The list price on a Blue set like that was somewhere around $3500 so the $1400 asking price seems pretty darn reasonable to me. The reds go for about that.
I've never played a Red Line 65 Amps. I think that the major difference is that the Blue Line is hand wired point to point and the Red Line has a PCB board. There might be differences in other components too. The cabinet has the exact same speakers as mine, one Alnico Blue and one Vintage 30. Assuming it sounds as good as my 65, that's a lot of amp for $1,400.

One major difference between my Blue Line London and all the others is that it has the "Master Voltage" feature installed. This really makes it a killer piece of gear. I bought the 65 from Andy Elliott and it was his personal amp. Andy builds guitars for Peter Stroud and Dan Boul (founders of 65 Amps), and they in turn send him amps. I've been in Andy's shop on occasions when there where several 65 Amps on the floor.
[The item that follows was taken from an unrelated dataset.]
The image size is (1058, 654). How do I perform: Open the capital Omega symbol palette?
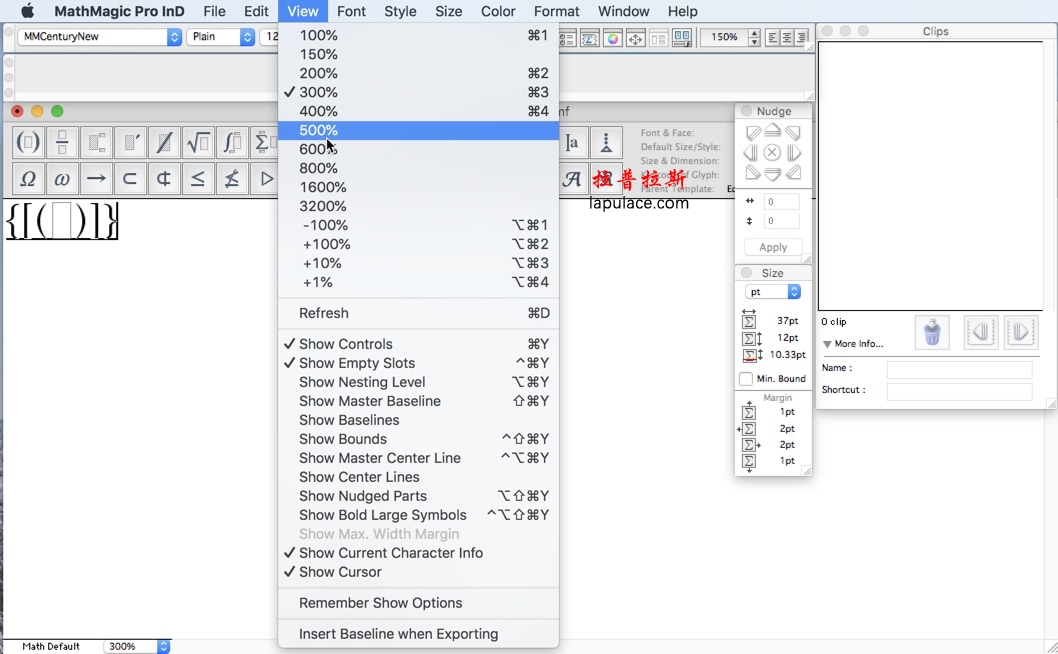point(28,178)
Most of the 65 Amps line has the "Master Voltage" feature, though the London does not. The London was the first amp 65 created and it's supposed to be this pure, simple, elegant, primitive thing. Andy wanted a "Master Voltage" on his London so he shipped it back to the factory in North Hollywood to have that feature specially installed. It allows me use it at very small venues, running at just a couple watts, with the volume cranked, pushing that 2X12 cabinet. It's not the same as the sound of an amp with the preamp cranked and the master volume turned down, which tends to sound fizzy to me. It's the sound of non master volume amp opened up wide, only with less volume. Honestly, I don't know what else they may have done to the amp, but I wouldn't be surprised if it has had other mods and enhancements. Those guys are tone freaks and into tweaking stuff.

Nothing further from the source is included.